■ ASSIGNED TASK ■
From the line containing "Where should I" to the end of the records, print every line exactly, both ends included, and leave out the pictures.

____

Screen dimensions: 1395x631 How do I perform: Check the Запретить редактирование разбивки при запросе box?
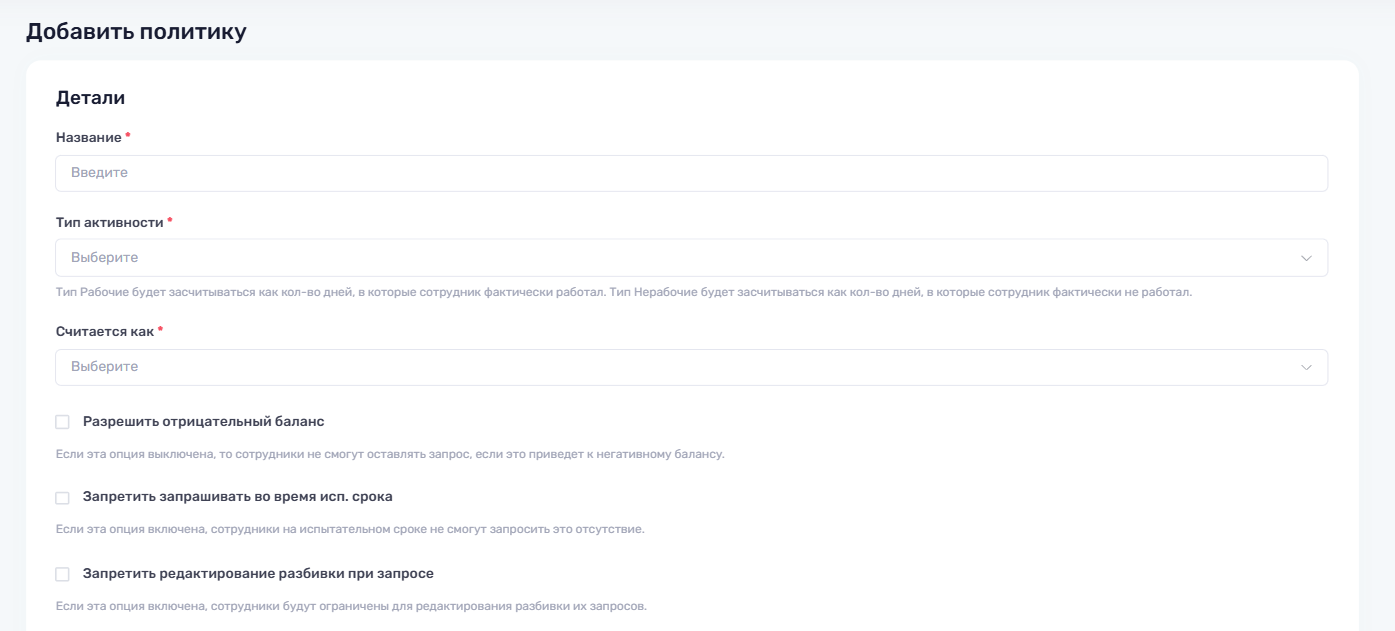(63, 574)

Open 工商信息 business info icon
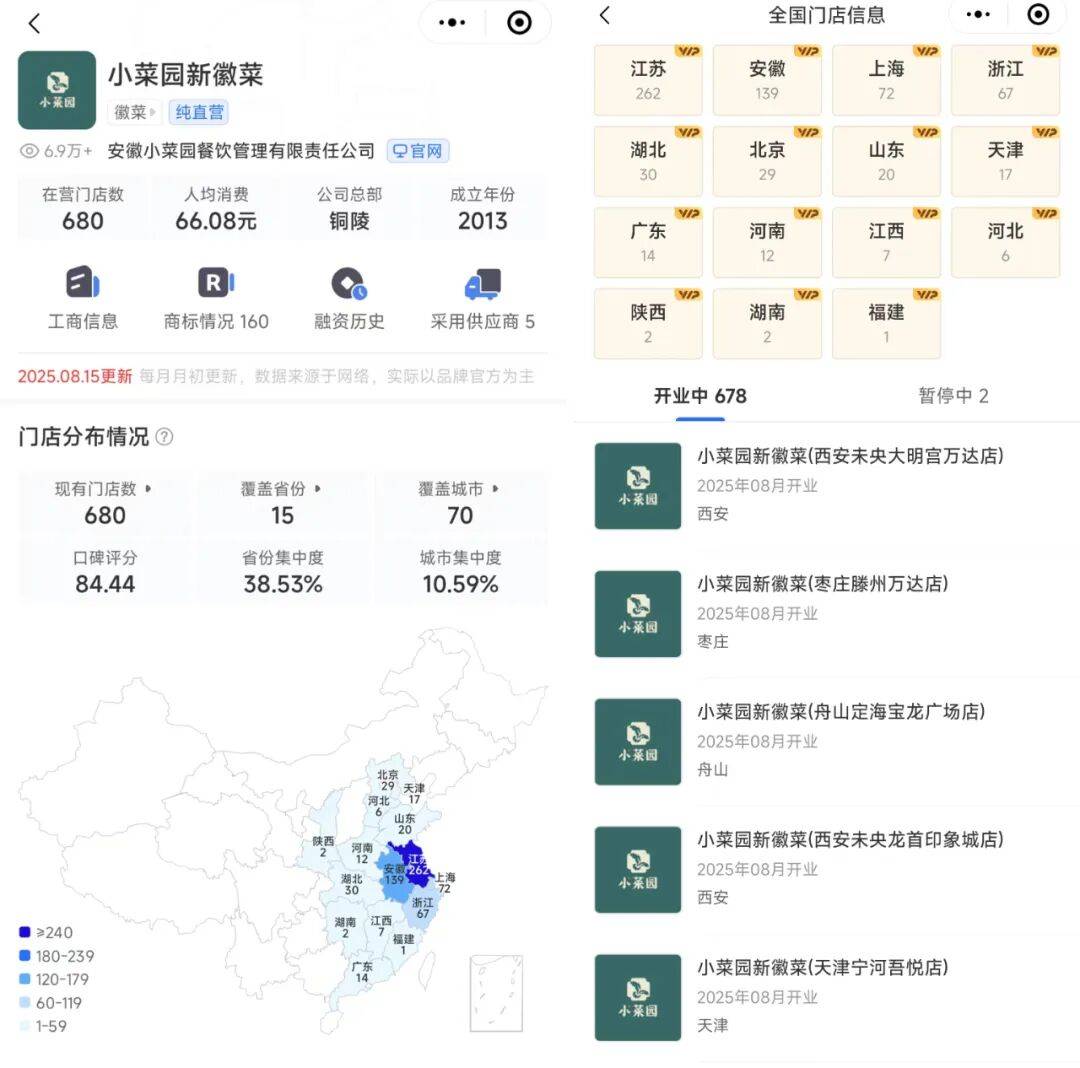tap(83, 284)
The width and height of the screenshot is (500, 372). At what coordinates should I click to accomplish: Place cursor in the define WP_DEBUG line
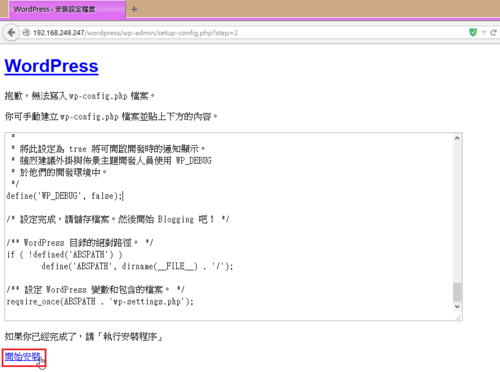pyautogui.click(x=65, y=196)
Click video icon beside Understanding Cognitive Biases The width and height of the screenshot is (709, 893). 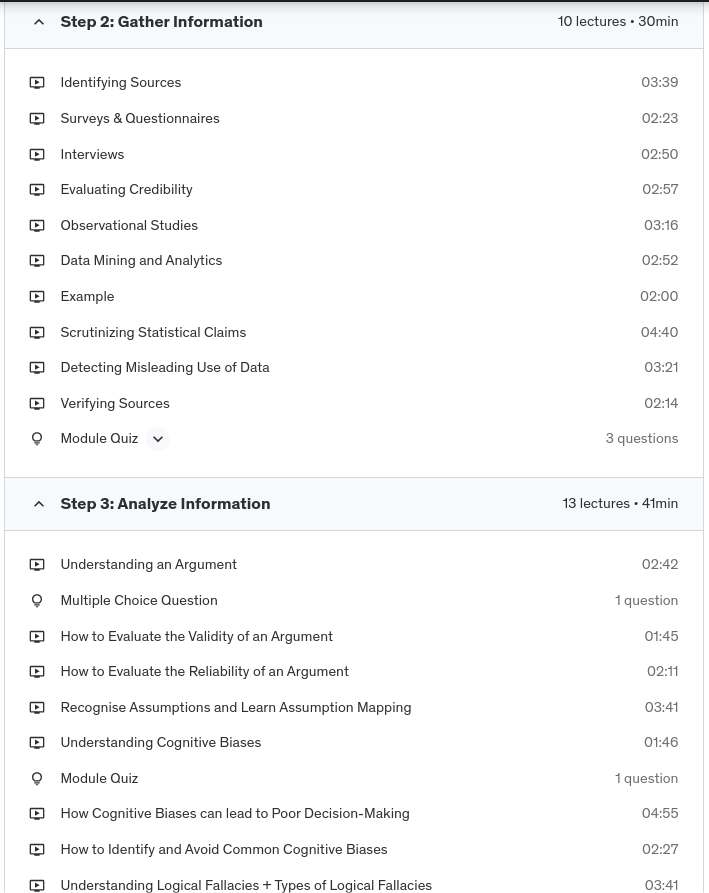(37, 743)
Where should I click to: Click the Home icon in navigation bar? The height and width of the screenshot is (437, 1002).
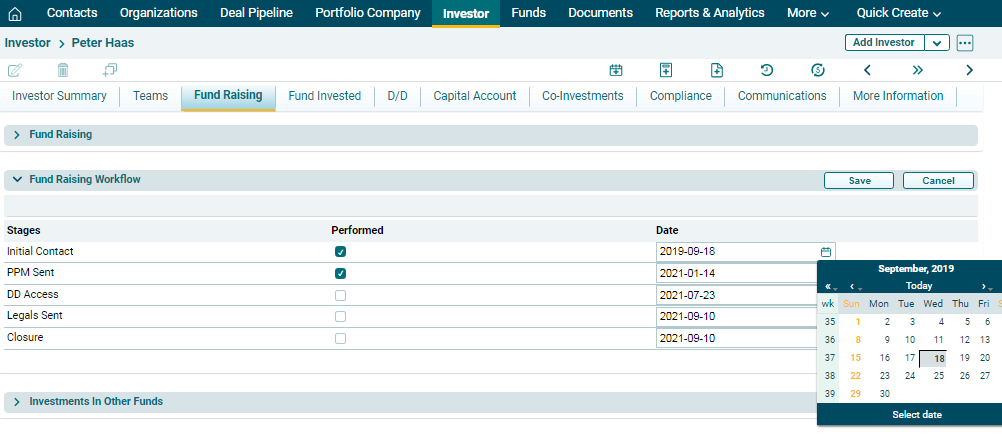15,13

____

■ EXERCISE RESULT ■
Where should I click to: Click the Home icon in navigation bar? The height and width of the screenshot is (437, 1002).
15,13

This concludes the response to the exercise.